Presential integrates differently. An Envoy sidecar runs inside your cluster, with a WASM filter at the network layer. Traffic crossing the pod passes through the filter whether or not the developer configured it. The enforcement is structural, not procedural.

A hyperscaler cannot ship this without running inside your cluster. Running inside your cluster means running code your security team inspected, on infrastructure your team operates, under policies you defined. That is the inverse of the hyperscaler business model, which is selling you infrastructure you rent from them.

Cloud providers want enterprise data flowing through their stack. Any layer that reduces the data crossing their perimeter reduces telemetry, downstream service attach, and the lock-in that makes the hyperscaler business work. Pseudonymising data before it leaves the enterprise works against their commercial interest.

Model providers want the opposite problem. They want maximum context to produce maximum accuracy. A privacy layer that transforms PII reduces the signal their models receive. Building that layer themselves would mean building a product designed to make their core product slightly worse.

This is the same structural dynamic that protected Stripe from banks and Twilio from telcos. Both sides need the function. Neither side wants to own it.

Semantic pseudonymisation requires knowing that a counterparty reference in a trade confirmation is PII, but the same phrase in a legal contract is not. That a patient identifier in a clinical note is PII, but a diagnostic code is not. That a regulator reference in a supervisory filing is metadata, not a named entity.

That knowledge is specific to industry and regulator, and it compounds with every deployment. It cannot be built from outside the enterprise. A hyperscaler can build detection. It cannot build judgement.

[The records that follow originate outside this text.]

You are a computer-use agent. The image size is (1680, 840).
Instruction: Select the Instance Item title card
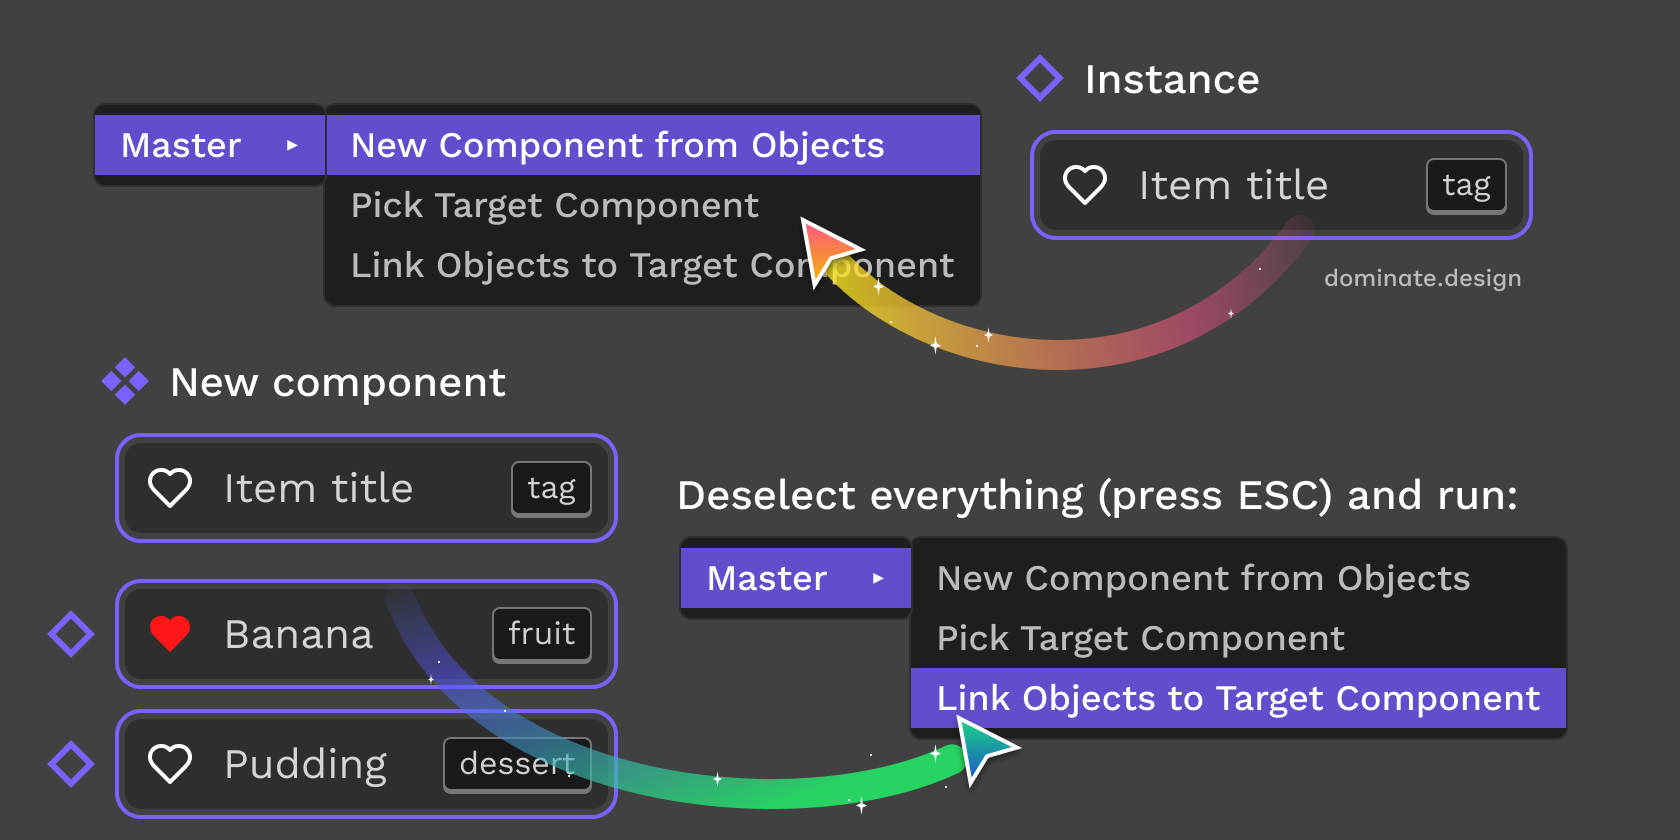[x=1281, y=185]
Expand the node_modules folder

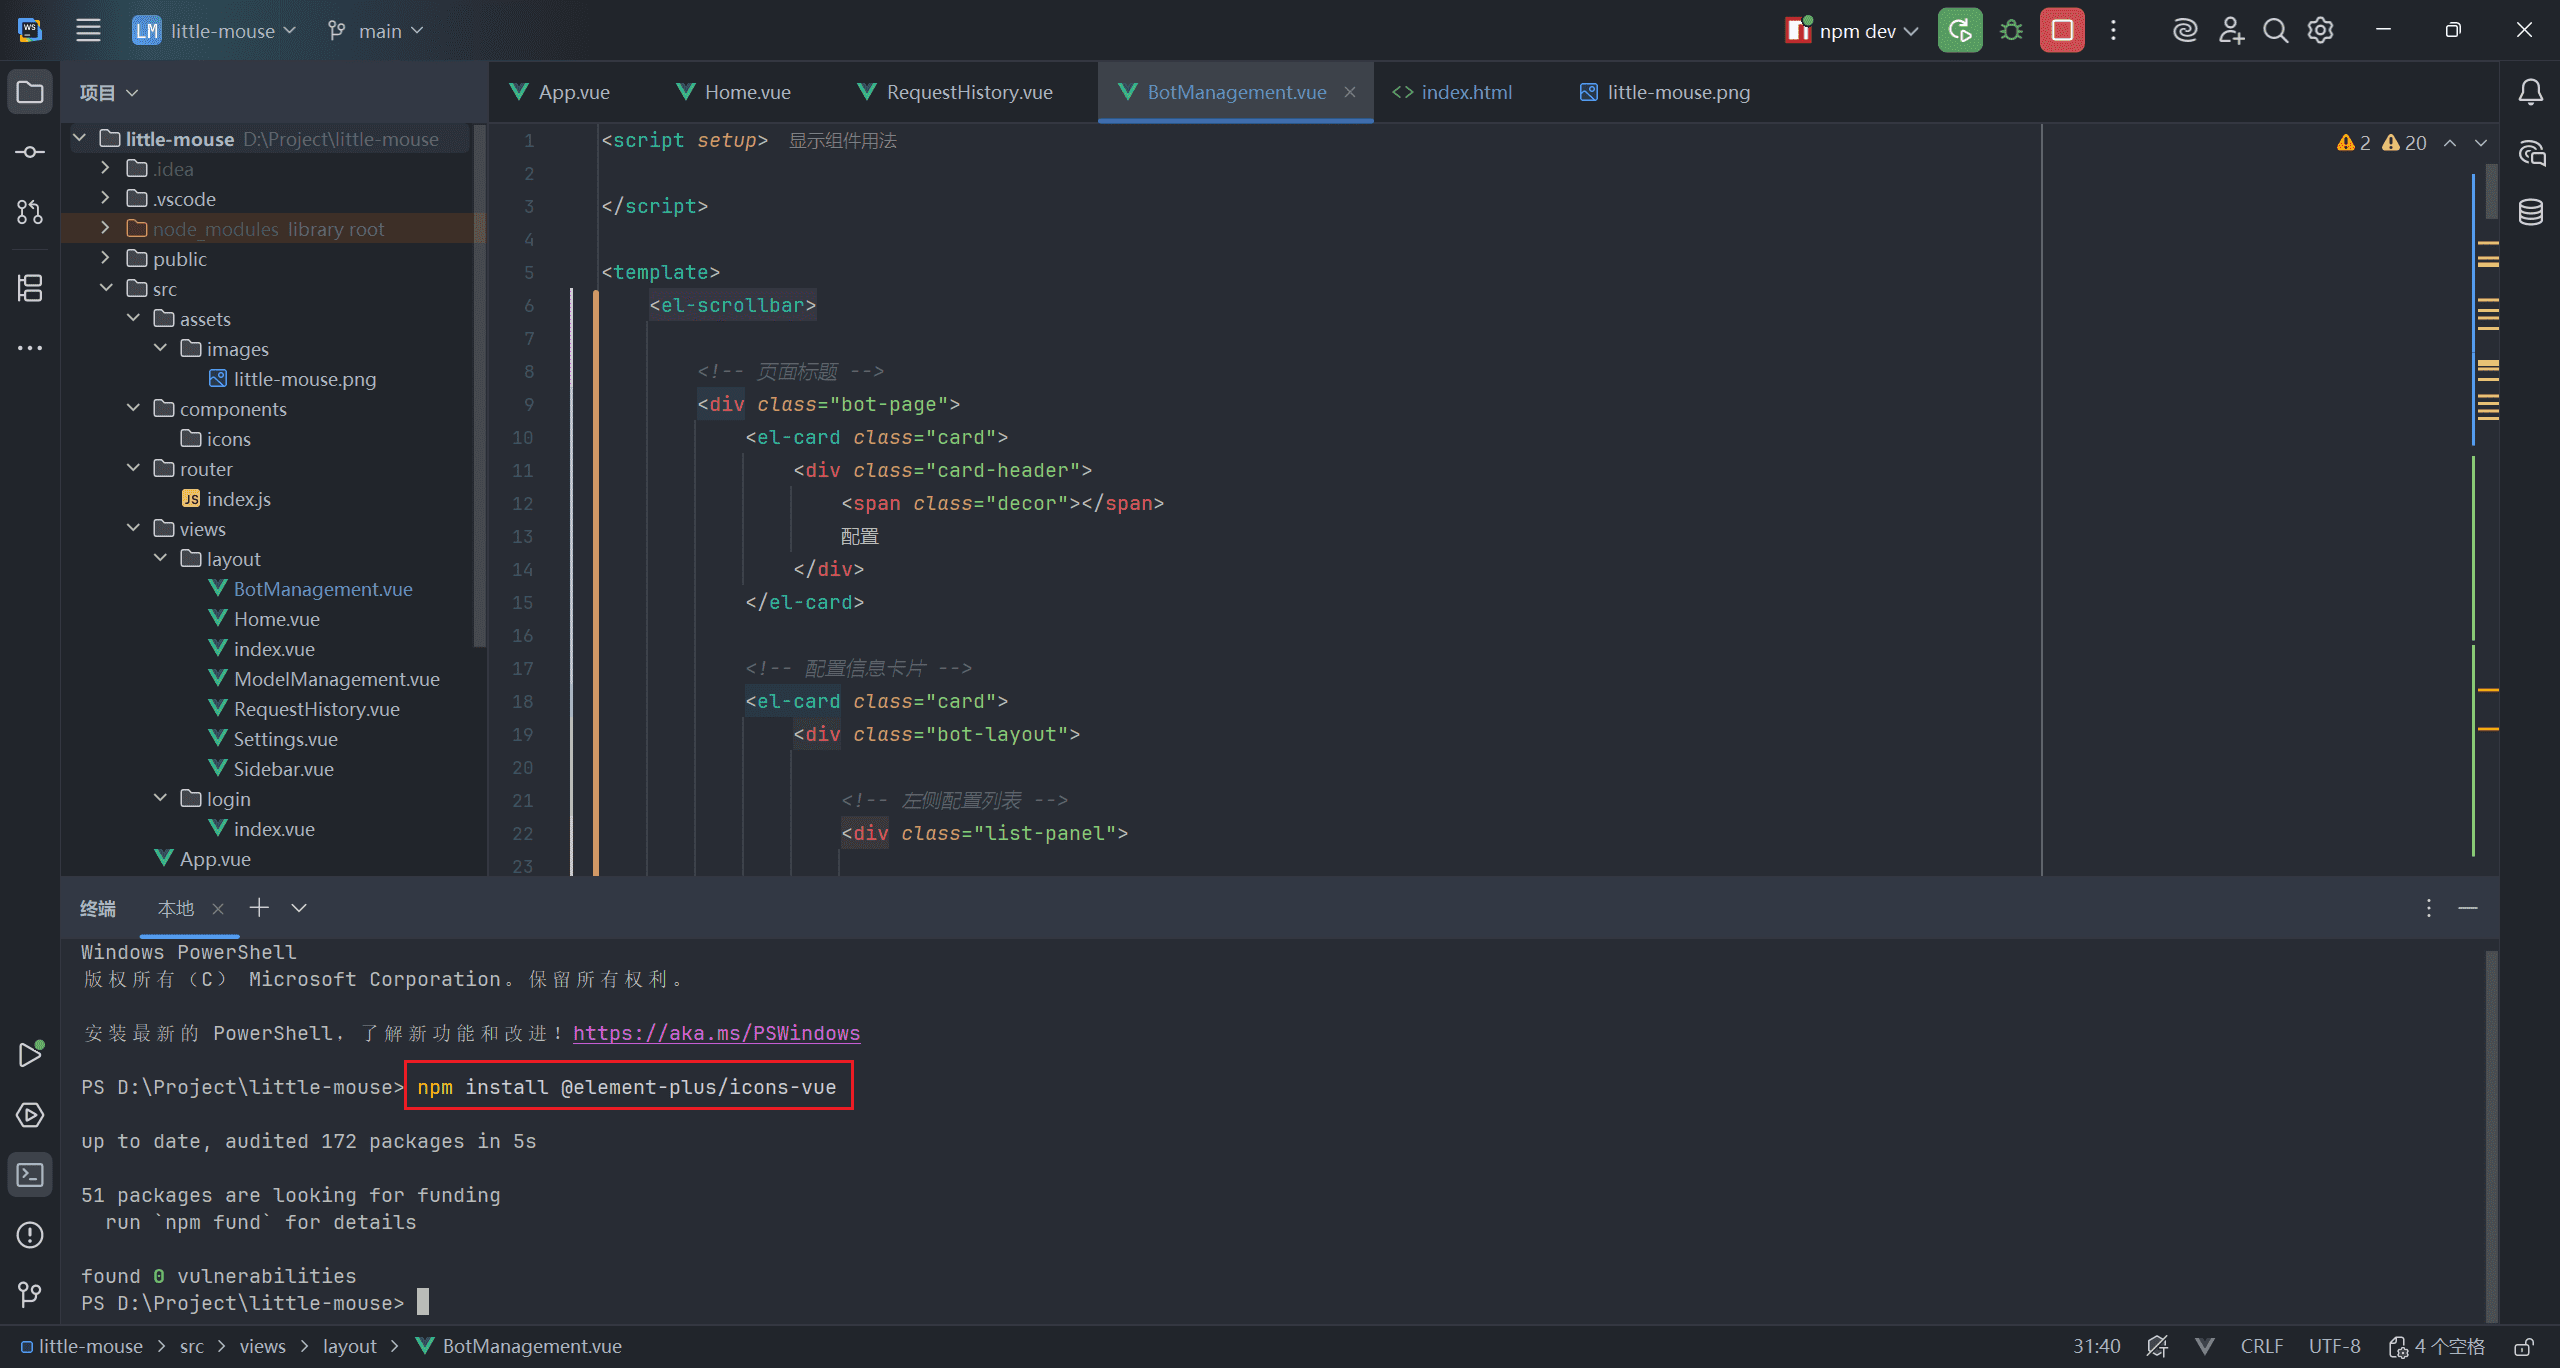[105, 229]
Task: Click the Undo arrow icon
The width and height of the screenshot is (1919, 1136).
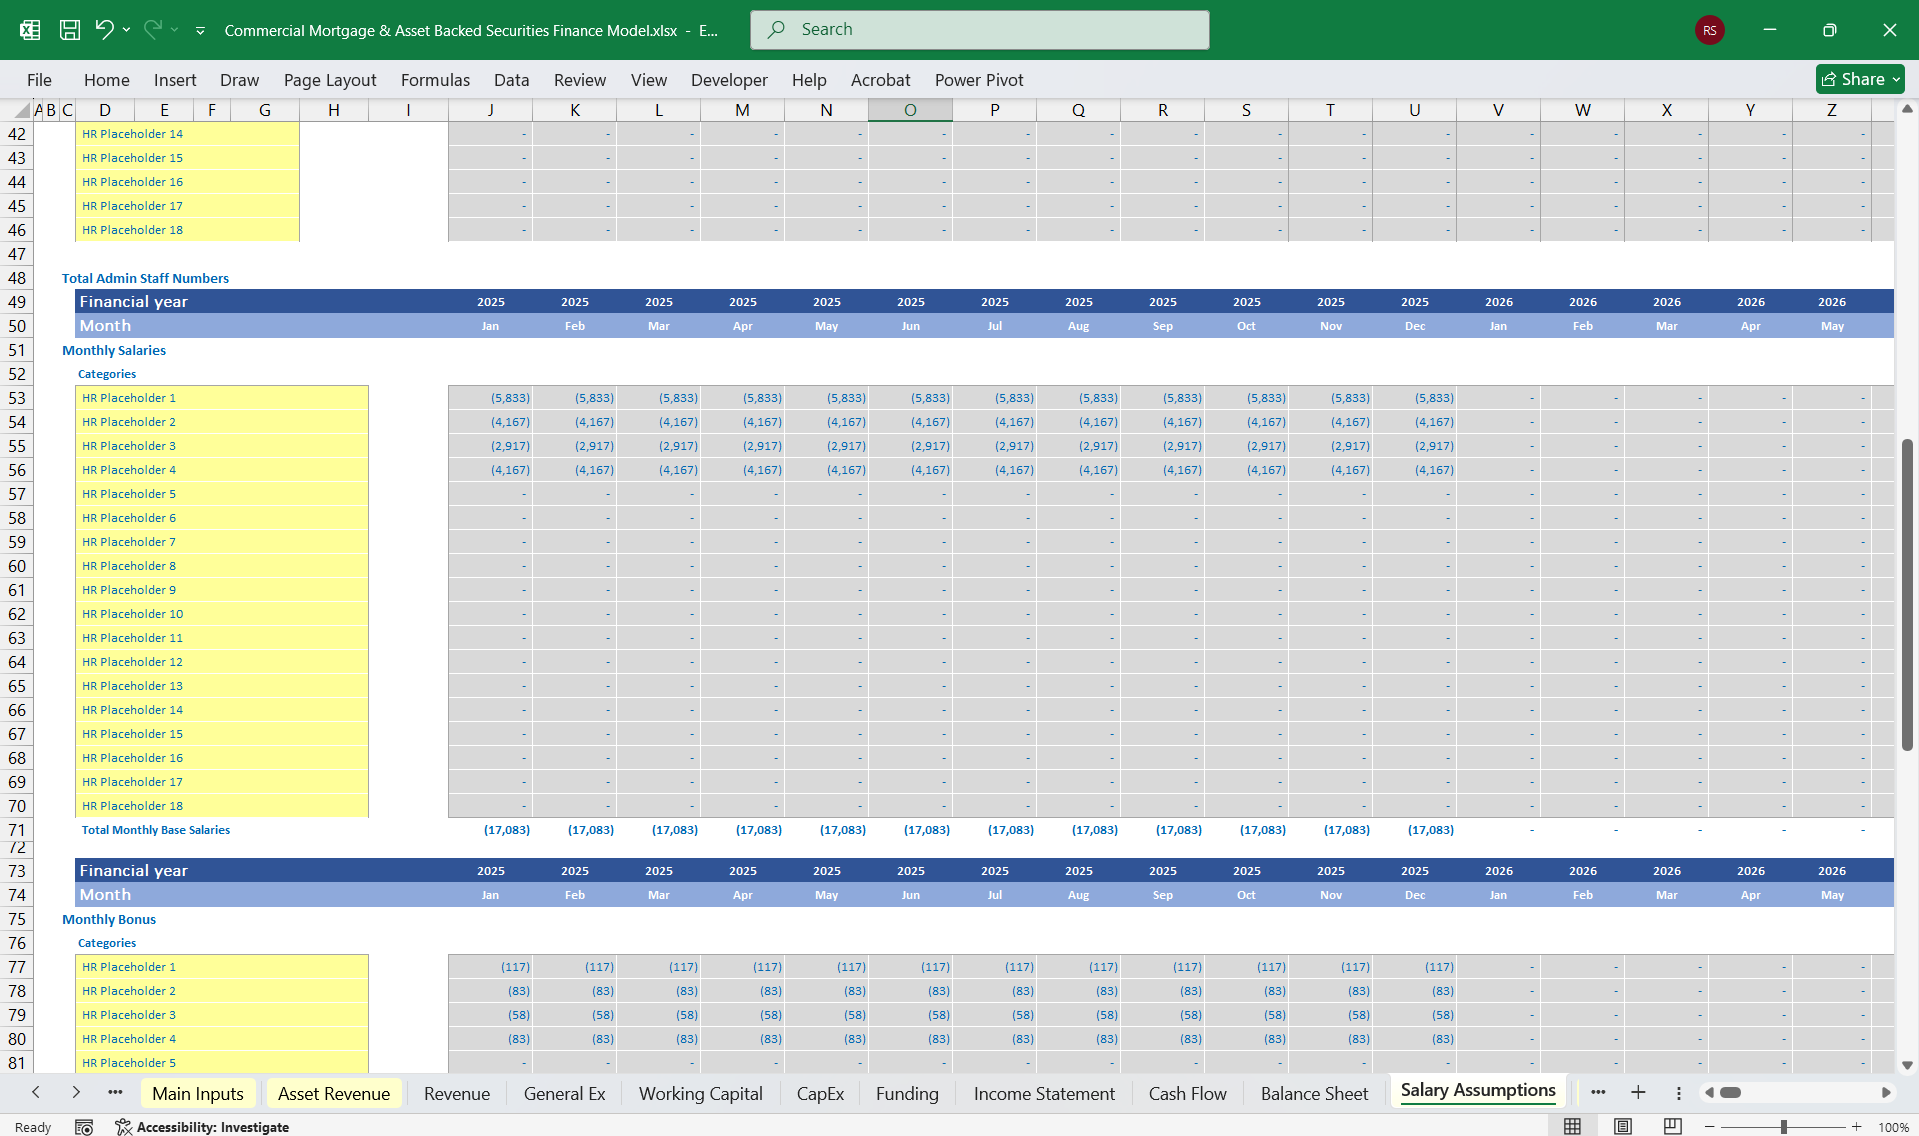Action: pyautogui.click(x=104, y=30)
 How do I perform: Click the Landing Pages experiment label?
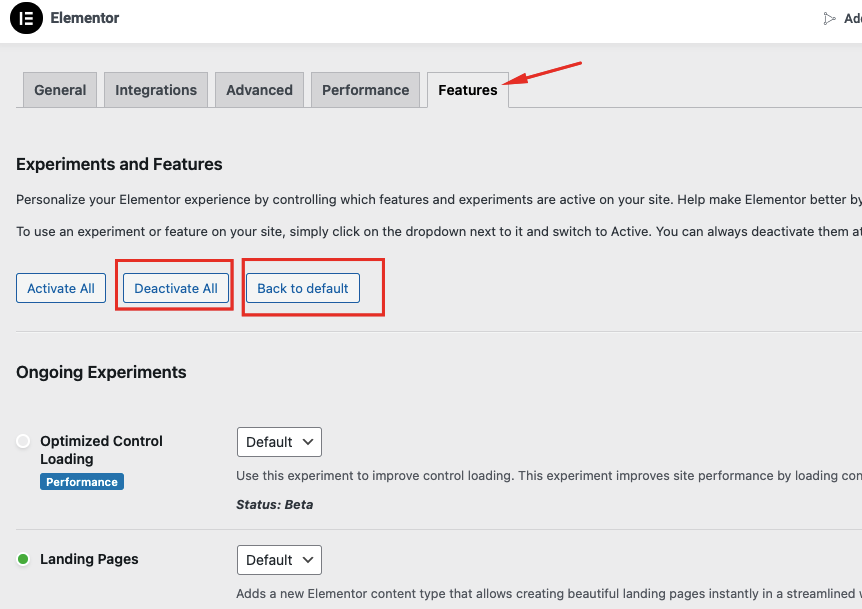(89, 559)
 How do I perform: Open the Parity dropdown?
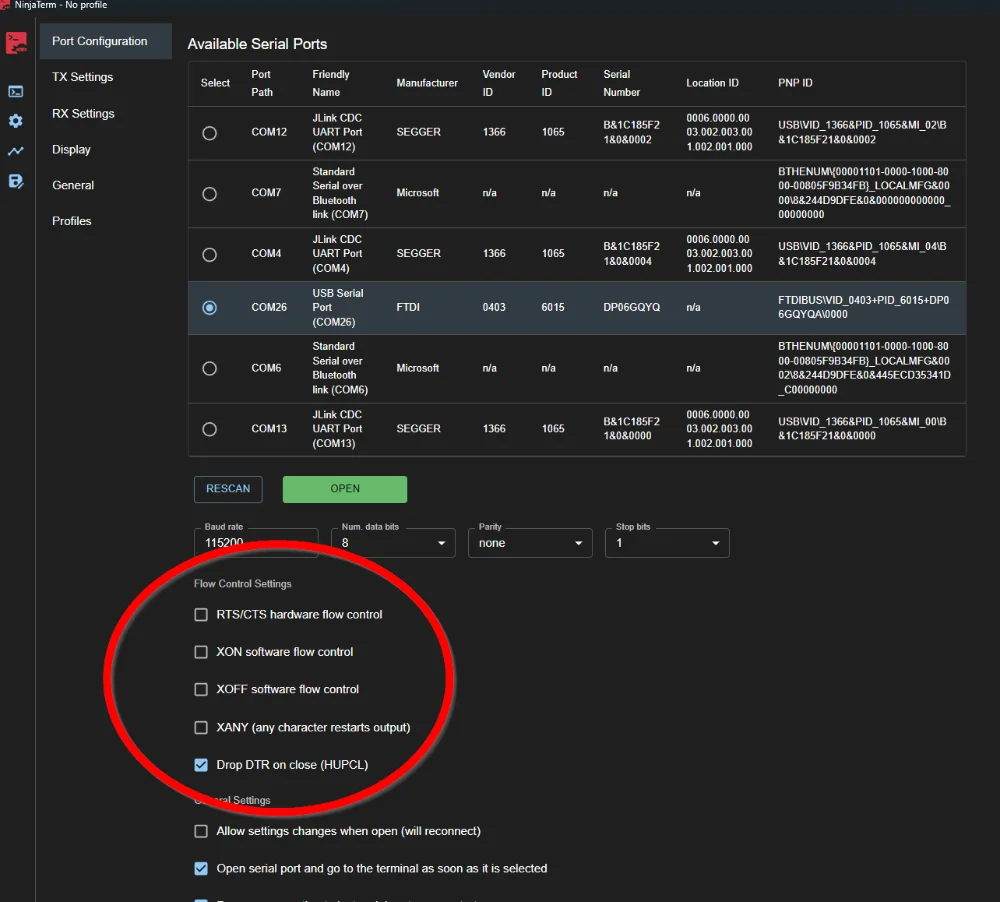[529, 543]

The question isn’t whether a hyperscaler could, in principle, build what Presential builds. The question is whether it’s rational for them to do so against the grain of their business model, their multi-vendor-hostile architecture, and their structural incentives.

The answer has been the same since LLMs became a board-level priority. They haven’t. They won’t. The infrastructure layer between every enterprise and every model is a category that has to be built by someone who isn’t any of the parties in that transaction.